Friday, July 23, 2010

confusion, madness and inspiration

repetition

my yin and i are leaving in a few hours for Asheville, the first of our intrastate weekend getaways, and we learned yesterday that this weekend is the ginormous Bele Chere festival, which shuts down all of downtown and manages to cram over 300,000 people into a city whose total population is a fraction of that number. i still have no idea what the festival is, much less how we're going to get to our host's apartment on Broadway. hopefully, this is beside the point.

memory

the point is that we were there a little more than six months ago, visiting said host during a brief day trip. it was cold that day, but not freezing, and in retrospect we probably enjoyed some of the last walkable days of 2009 before the unending snows set in. this is not only beside the point, but also boring.

symptom

the point is that i've fallen out of the habit of writing, having spent much of the past month on hiking trails and visiting my family. i've read some, i've watched television, i've had a physical and left a half dozen unreturned messages for counsel. ive taken pictures and i've pictured taking off more often, trying to find a way to travel and drift from beach to mountain, from earth to sky, from eyes closed to open.

analyst

i know that it is incorrect to "think you will be aware of your own enlightenment" and i know this because Shunryu Suzuki said that Dogen-zenji said so. it was Wikipedia, however, that taught me than Dogen died in 1253. as a point of reference, the ink on the Magna Carta was still wet in 1253, and Thomas Aquinas was younger than i am today.
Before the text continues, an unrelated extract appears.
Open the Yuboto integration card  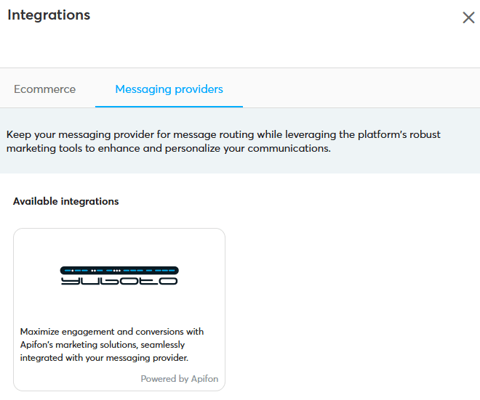[x=119, y=310]
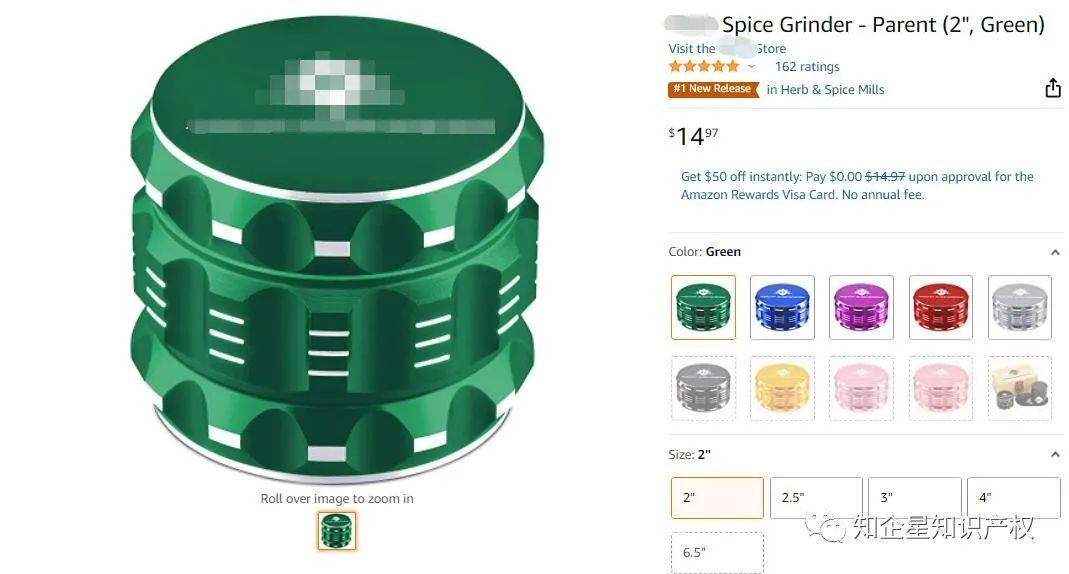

this random assortment of facts may, or may not be the point. there may, or may not, be a point period. my yin said yesterday that sometimes, when we speak of such things, she imagines a pin point, infinitely large and inconsquential. allegedly, sincerity is "more important than any stage which you will attain" and it was Suzuki who taught me this as well. but i wonder:

analysand

1) "who" "is" it that "possesses" this "sincerity"?

2) if the self is transient, then how does one prevent sincerity from taking on the form of fixedity?

non-related(?):

3) i took class with a woman this Tuesday morning who spoke of focus, inspiration and their interplay. she said one could hang out in the inspiration all day long, easily, because it surrounds us all the time. it is unending and ever changing. but, without focus, nothing gets done. we become impotent.

4) likewise, over-focusing can lead to its own rigidity, a fixation on a single goal that prevents us from being open to the ever-changing world around us. as a remedy to these extremes she described a state of inspired focus, which allows one to be both flexible and steadfast.

transference

5) i repeated this story to a friend of mine yesterday, who maintained a listening poise without listening and nodded at the appropriate times. my friend then repeated back to me what was said. nothing was learned.

the Return

i am reading, presently, and in addition to Suzuki, Slavoj Zizek's The Sublime Object of Ideology. the book attempts to integrate Hegel, Lacan and Marx in much in the same way as new age hippie-types attempt to integrate body, mind and spirit. this, approximately, is like my own attempt to integrate "me", "myself" and "i".

sometimes punctuation gets in the way, by this i mean the process is:

6) confusing
7) maddening
8) and, never or
9) inspirational

ultimately i believe that Zizek will have some success in the endeavor, and i like to think that this bodes well for my own efforts. the only problem is that, once integrated, will "i" be able to "recognize" what "I" "see"?